Group 21 (#GExprs: 7):
0: CLogicalSelect [ 14 20 ]
1: CLogicalSelect [ 29 20 ]
2: CPhysicalFilter [ 29 20 ]
Cost Ctxts:
main ctxt (stage 0)1.1, child ctxts:[0], rows:1.000000 (group), cost: 6.000371
3: CPhysicalFilter [ 14 20 ]
Cost Ctxts:
main ctxt (stage 0)8.1, child ctxts:[2], rows:1.000000 (group), cost: 431.000028
main ctxt (stage 0)1.1, child ctxts:[0], rows:1.000000 (group), cost: 431.000028
4: CPhysicalMotionHashDistribute HASHED: [ CScalarIdent "tradingday" (12), nulls colocated ], opfamilies: (0.1995.1.0), [ 21 ]
Cost Ctxts:
main ctxt (stage 0)0.0, child ctxts:[1], rows:1.000000 (group), cost: 6.000384
5: CPhysicalMotionRandom [ 21 ]
Cost Ctxts:
main ctxt (stage 0)2.0, child ctxts:[1], rows:1.000000 (group), cost: 6.000380
6: CPhysicalSort ( (0.664.1.0), "tradingday" (12), NULLsLast ) [ 21 ]
Cost Ctxts:
main ctxt (stage 0)5.0, child ctxts:[0], rows:1.000000 (group), cost: 6.000384
main ctxt (stage 0)3.0, child ctxts:[2], rows:1.000000 (group), cost: 6.000380
main ctxt (stage 0)10.0, child ctxts:[8], rows:1.000000 (group), cost: 431.000028
main ctxt (stage 0)4.0, child ctxts:[1], rows:1.000000 (group), cost: 6.000371
In group 21, motions are added. (group 21 is the child group of group 26)

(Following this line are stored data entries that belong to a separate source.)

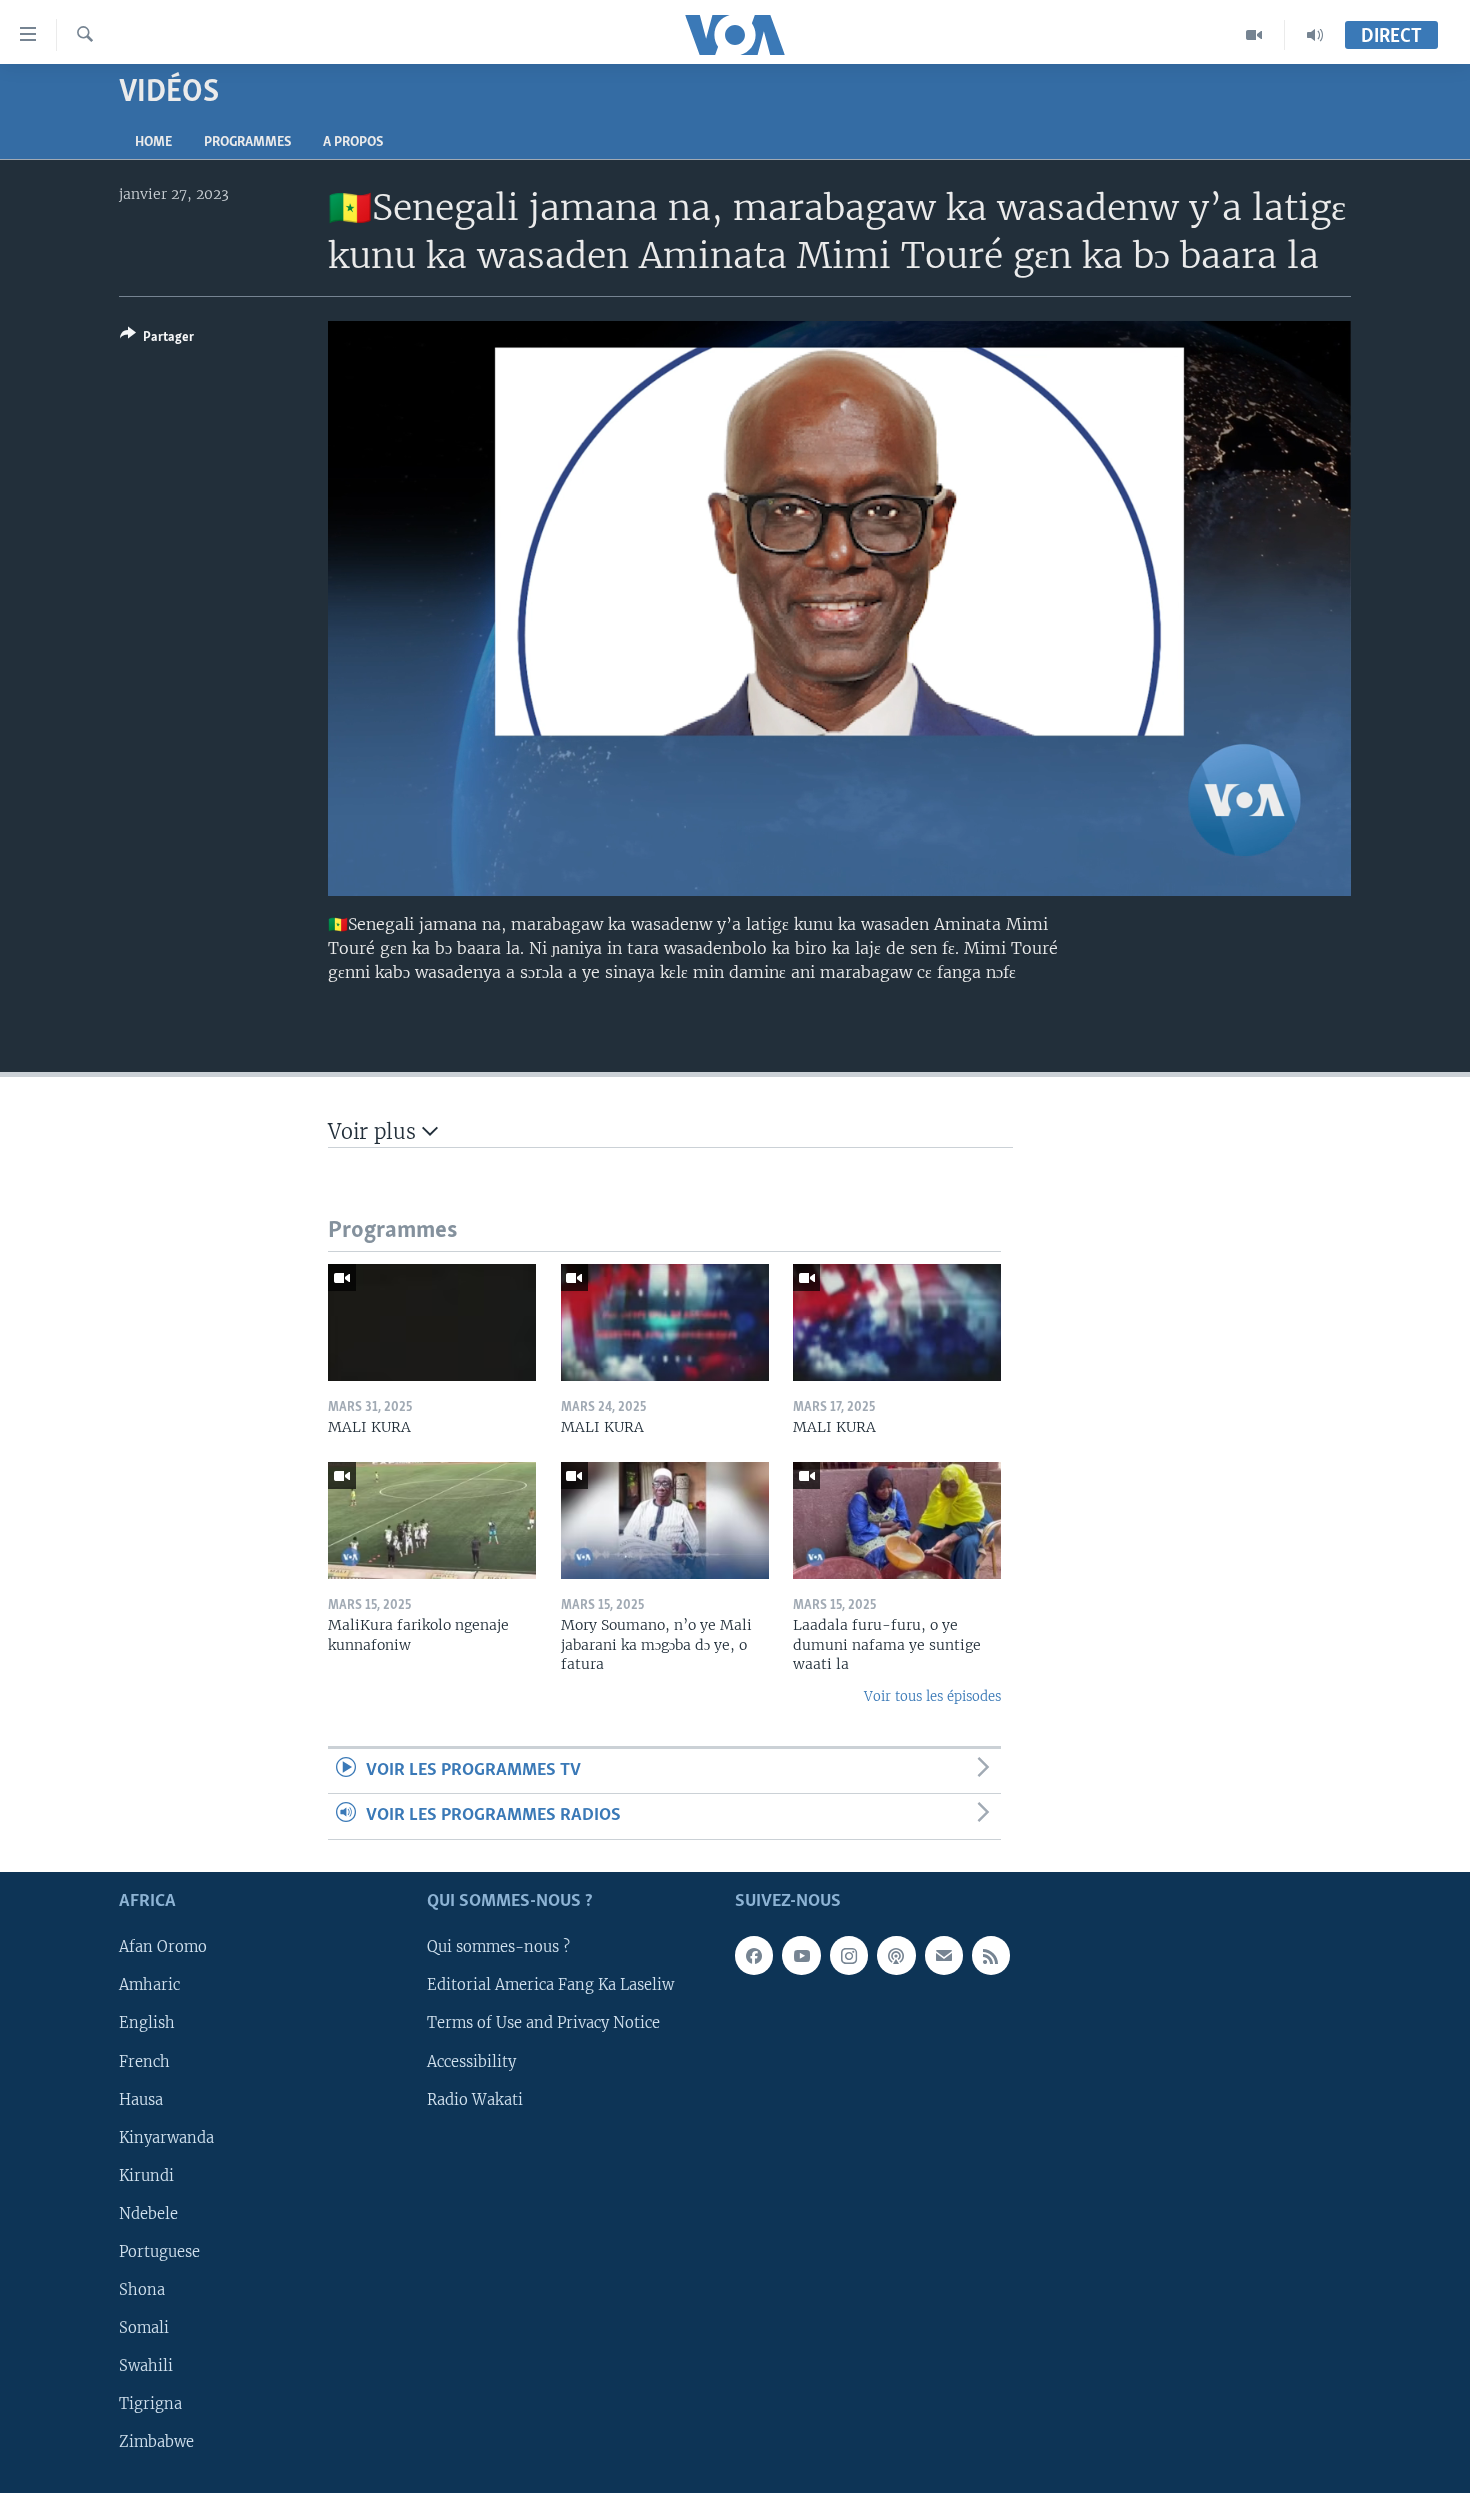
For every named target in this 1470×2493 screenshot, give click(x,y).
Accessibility (471, 2061)
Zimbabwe (156, 2442)
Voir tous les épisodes (932, 1696)
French (144, 2061)
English (147, 2023)
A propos (353, 142)
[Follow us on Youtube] (801, 1955)
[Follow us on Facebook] (754, 1955)
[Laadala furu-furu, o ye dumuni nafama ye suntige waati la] (897, 1520)
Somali (144, 2328)
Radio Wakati (475, 2099)
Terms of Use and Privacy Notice (543, 2023)
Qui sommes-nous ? (498, 1947)
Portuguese (159, 2252)
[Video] (1254, 35)
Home (153, 142)
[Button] (157, 340)
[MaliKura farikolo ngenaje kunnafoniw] (432, 1520)
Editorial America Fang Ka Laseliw (550, 1985)
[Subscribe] (944, 1955)
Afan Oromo (163, 1947)
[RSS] (991, 1955)
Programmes (247, 142)
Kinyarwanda (166, 2137)
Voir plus (375, 1131)
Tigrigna (150, 2404)
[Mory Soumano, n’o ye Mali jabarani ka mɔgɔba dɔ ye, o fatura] (665, 1520)
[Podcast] (896, 1955)
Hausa (141, 2099)
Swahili (146, 2366)
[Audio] (1315, 35)
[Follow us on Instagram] (849, 1955)
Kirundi (146, 2175)
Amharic (149, 1985)
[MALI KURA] (432, 1322)
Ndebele (148, 2214)
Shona (142, 2290)
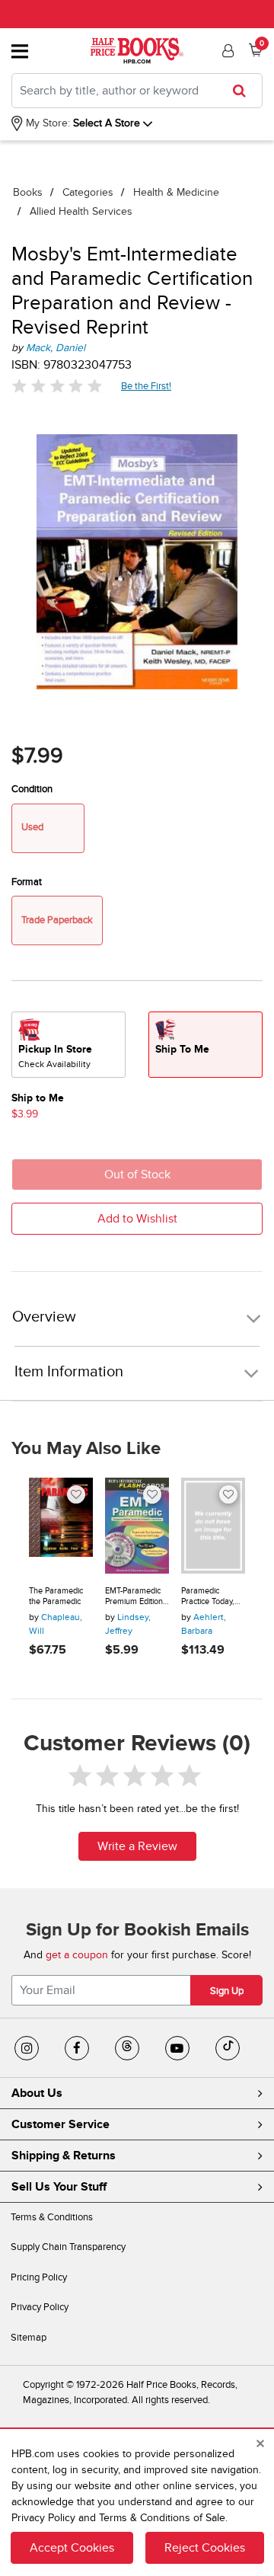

in function CPhysicalInnerHashJoin::PppsRequired , it firstly derives the partition properties from child and then check if the join predicate containing the partition properties, if yes, then add partition selector operator to its children.
But in the below code
CPartitionPropagationSpec *
CPhysicalMotion::PppsRequired(CMemoryPool *mp, CExpressionHandle &,
CPartitionPropagationSpec *, ULONG,
CDrvdPropArray *, ULONG) const
{
// A motion is a hard barrier for partition propagation since it executes in a
// different slice; and thus it cannot require this property from its child
return GPOS_NEW(mp) CPartitionPropagationSpec(mp);
}
the motion node will not propagate any partition info to its parent nodes. Then the partition selector cannot work
when function CPhysicalInnerHashJoin::PppsRequired called, the enforce node are not added yet, it can derive the partition properties from its current children sucessfully, but when any motion node is added below the partition selector, the plan cannot be generated.
Work around:
set optimizer_enable_partition_selection=off;
this can make the orca work for the above query.
But better to resolve it without setting the GUC manually. If we can know there will be any motion node added below the inner hashjoin, we can do it.